Monday, June 9, 2008

WHO'S THE BETTER CANDIDATE?

On Saturday, 7 June 08, there appeared on the New York Times op-ed page a rather curious article declaring that Hillary Clinton was the more viable - and electable - candidate of the two in a race against Senator John McCain. The author, Neil deGrasse Tyson, an astrophysicist, author of the book "Death by Black Hole and Other Cosmis Quandries and host of NovaScienceNOW, used a method of analysis about to be published in the journal of Mathematical and Computer Modeling written by two astrophysicists, J. Richard Gott III and Wes Colley. As reported by Dr. Tyson, the two astrophysicists found that "in swing states, the median result of all the polls conducted in the weeks prior to an election is an especially effective predictor of which candidate will win that election - even in states where the polls consistently fall within the margin of error".

That is a pretty profound claim on the surface. Yet when the professors applied these method in 2004, "they correctly," according to Dr. Tyson, "predicted the winner in 49 states, missing only Hawaii". That's fairly astounding as results and struck Dr. Tyson as equally amazing. Indeed, Dr. Tyson was so impressed that he decided to apply the same method of analysis to polls conducted during the past six weeks in 19 different states. Then, he decided to predict the amount of the Fall election by comparing McCain versus Obama and McCain versus Clinton. In doing so, he rigorously adhered to the simple rules established by Professor Gott and Dr. Colley.

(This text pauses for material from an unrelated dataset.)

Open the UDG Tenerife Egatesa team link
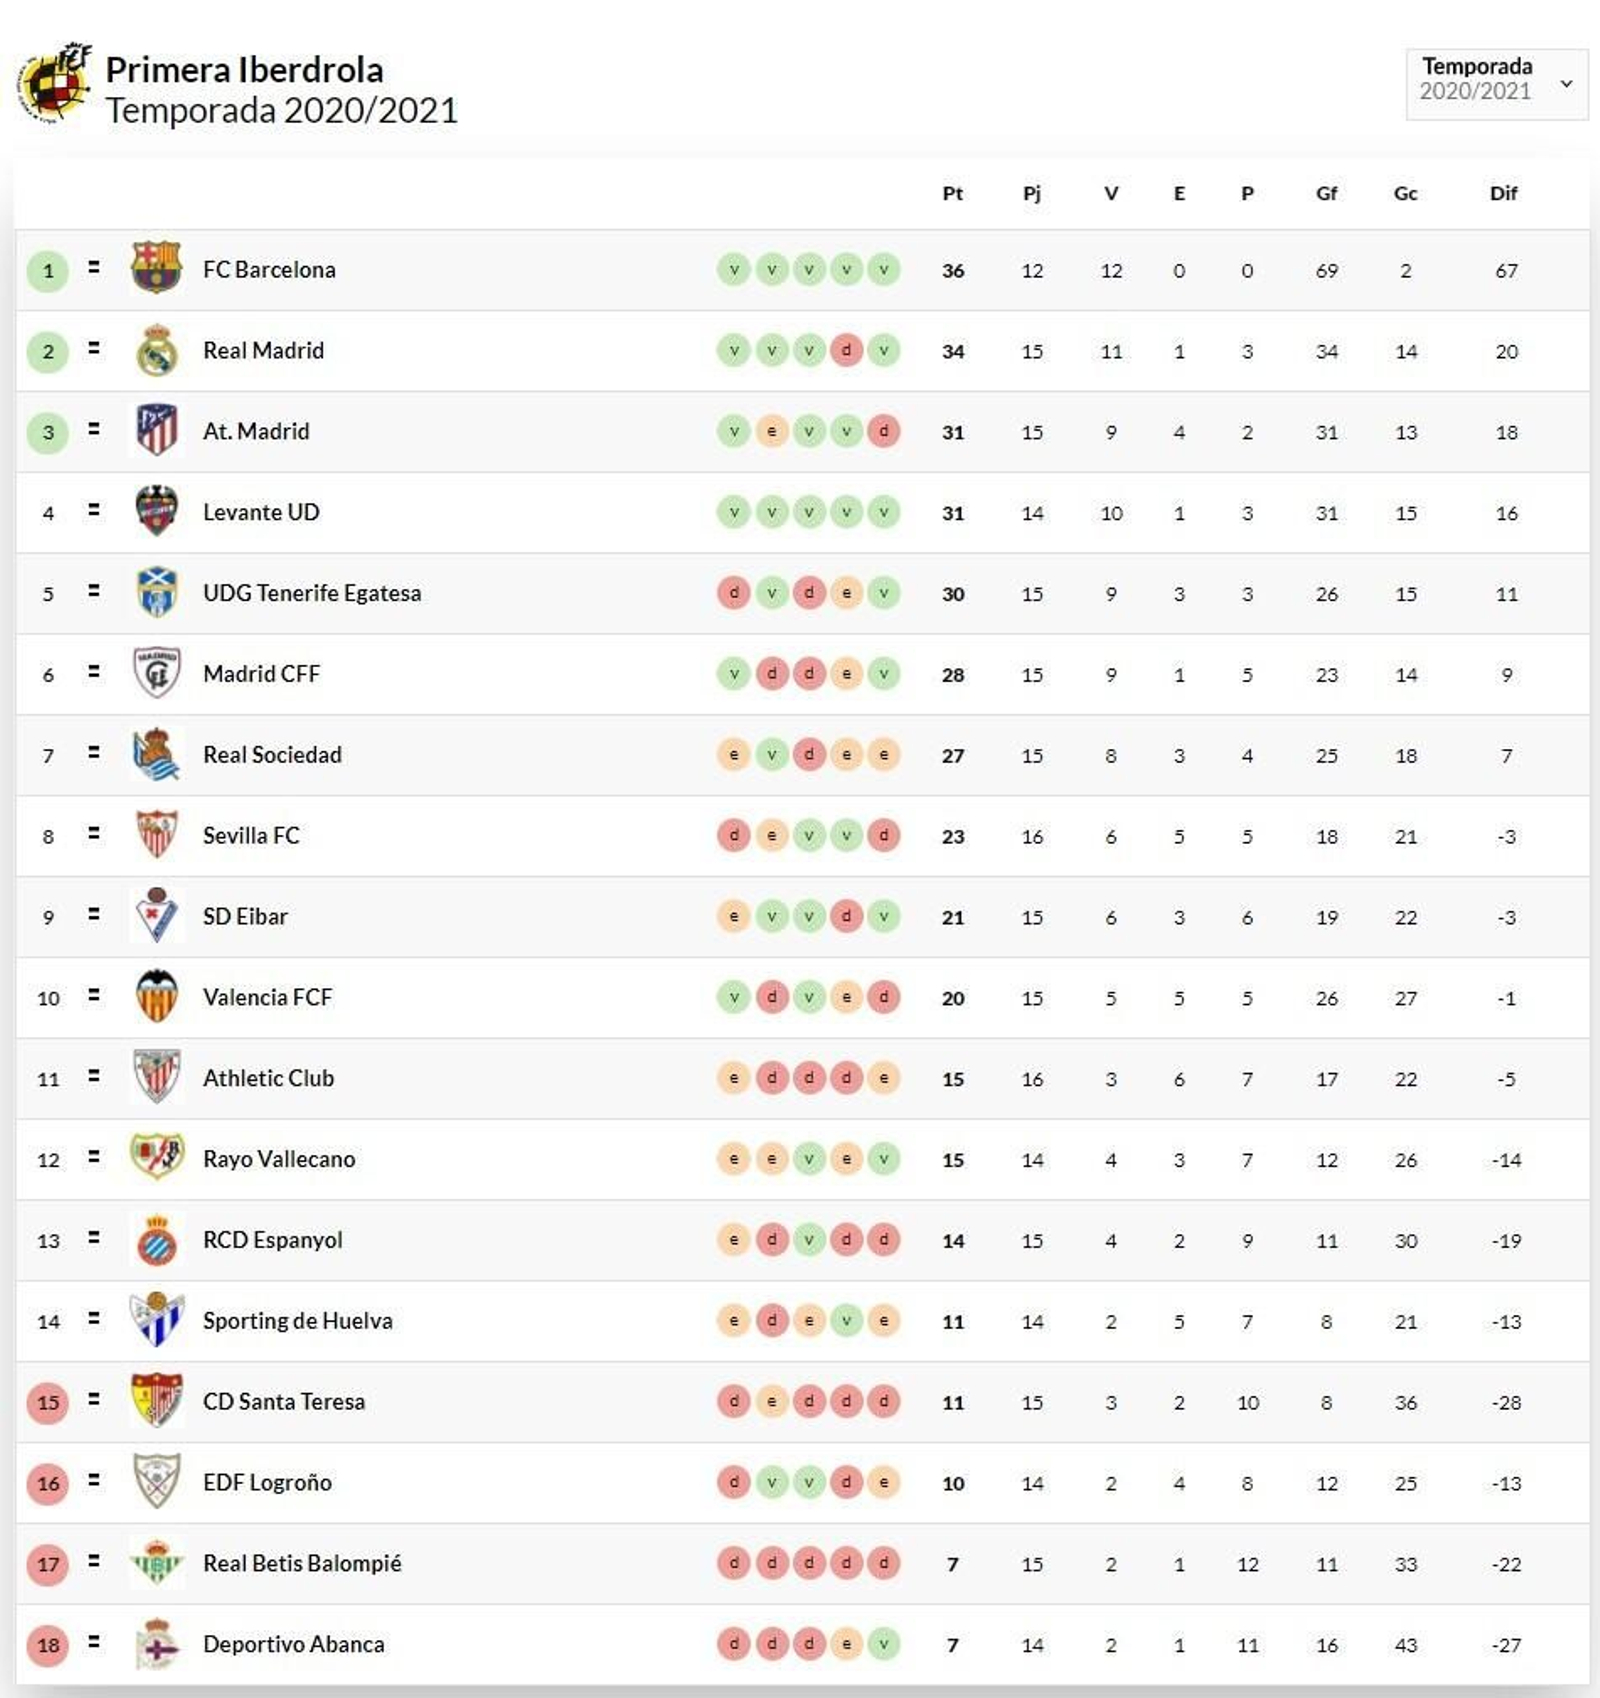1600x1698 pixels. point(312,593)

"(I)n states in which a poll has not been taken, you give that state to the party that won it in 2004. You do the same for states where the median poll is a tie." I should note that the notion of median poll, according to Dr. Tyson, is based on three polls. Thus, median poll related outcomes can be one of three. One result is 3 - 0 in favor of a candidate, while another outcome might be 2 - 1. What happens, though, when the outcome is 1 - 1 - 1 where the middle or median poll represents a virtual tie between the candidates? In this case, the tie-breaker goes to the candidate whose party won in 2004. Thus, writes Dr. Tyson, "the median poll between Mr. McCain and Mrs. Clinton is a tie. Mr. Kerry won Michigan in 2004, so Mrs. Clinton gets to keep it. But Mr. Obama loes its 17 electoral votes" since "Mr. McCain beats Mr. Obama three polls to zero".

The upshot of this analysis is that "if the general election were held today (7 June 2008), Mr. Obama would win 252 electoral votes as the Democratic nominee, while Mrs. Clinton would win 295. In other words, Barack Obama is losing to John McCain, and Hillary Clinton is beating him". Whew! That's a relief. Unfortunately, the Clinton campaign probably did not have this analysis in its arsenal before suspending its campaign on this self-same day. But, never say never!

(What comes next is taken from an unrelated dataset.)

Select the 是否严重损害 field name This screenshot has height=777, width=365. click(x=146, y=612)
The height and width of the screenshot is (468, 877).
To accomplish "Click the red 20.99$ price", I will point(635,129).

Dr. Tyson does caution us that a lot can happen between now and November. Campaigns happen. Gaffes emerge. Candidates falter. Money runs scarce. A lot of things can happen to affect an outcome in November. However, this analysis could be used to track Mr. Obama's progress as he seeks to beat Mr. McCain in November.

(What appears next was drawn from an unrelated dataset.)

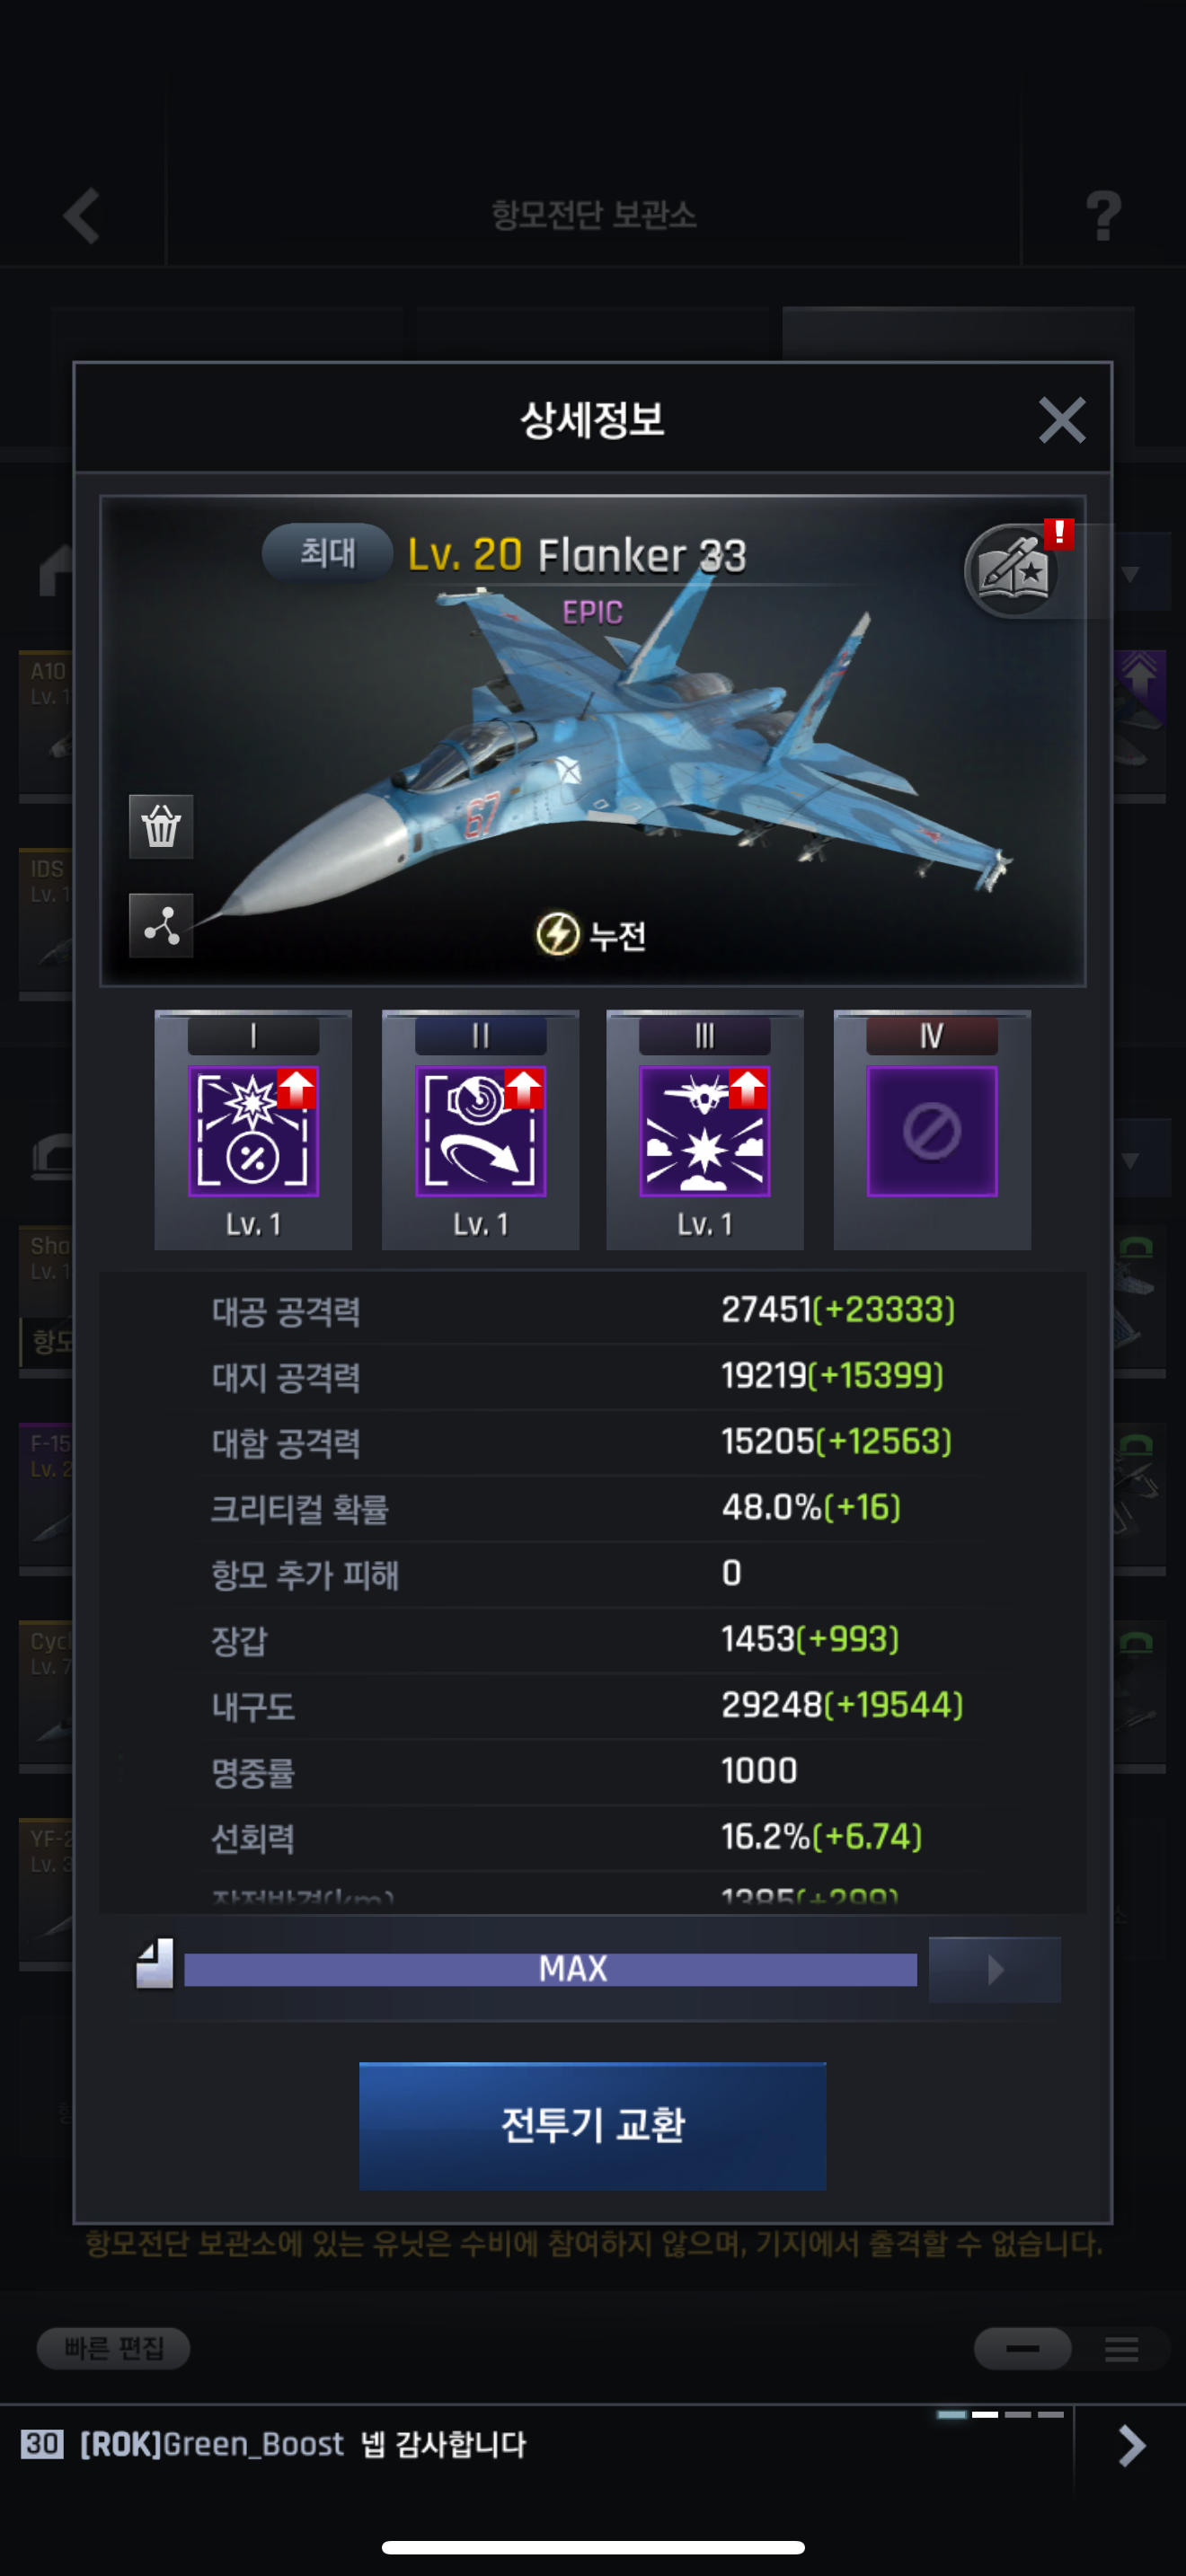Tap the lightning 누전 attribute icon

click(x=557, y=934)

Before concluding, Dr. Tyson raised one very important question with regard to the Democratic delegate selection system "when its winner would lose the presidency if an election were held today, yet its loser would win it". A good question indeed! As I have pointed out in another column, the Democratic delegate selection process is flawed, albeit vastly superior to the Republican winner-take-all system that produced very quickly one candidate with an insurmountable lead in delegates. The reason it is is flawed has much to do with the inherent contradiction between its participatory objective and its hodge-podge of electoral mechanisms that thwart a truly participatory candidate selection process. Eighteen million votes suggests that something is wrong when a candidate can effectively organize at the grass roots and dominate a caucus based delegate assignation process. If the results in Texas where Mrs. Clinton won the primary, but lost in the caususes, is not reason enough to question the democratic content of the Democratic delegate selection process, then I suppose the selection of a candidacy based on majoritarian support is not really the aim of Democratic primary politics.

As I argued earlier, Mrs. Clinton was done in by a system that allowed the Bamistas to storm the caucus states and build up a huge lead in mid-February. Once the primary system kicked in, however, that lead began to erode. Had California and New Jersey held stuck to their original primary dates, the momentum gained from victories in those two states might have persuaded superdelegates to side with the Clinton campaign. Of course, Mark Penn and others contributed their share to the Clinton fiasco, but that story has already been told.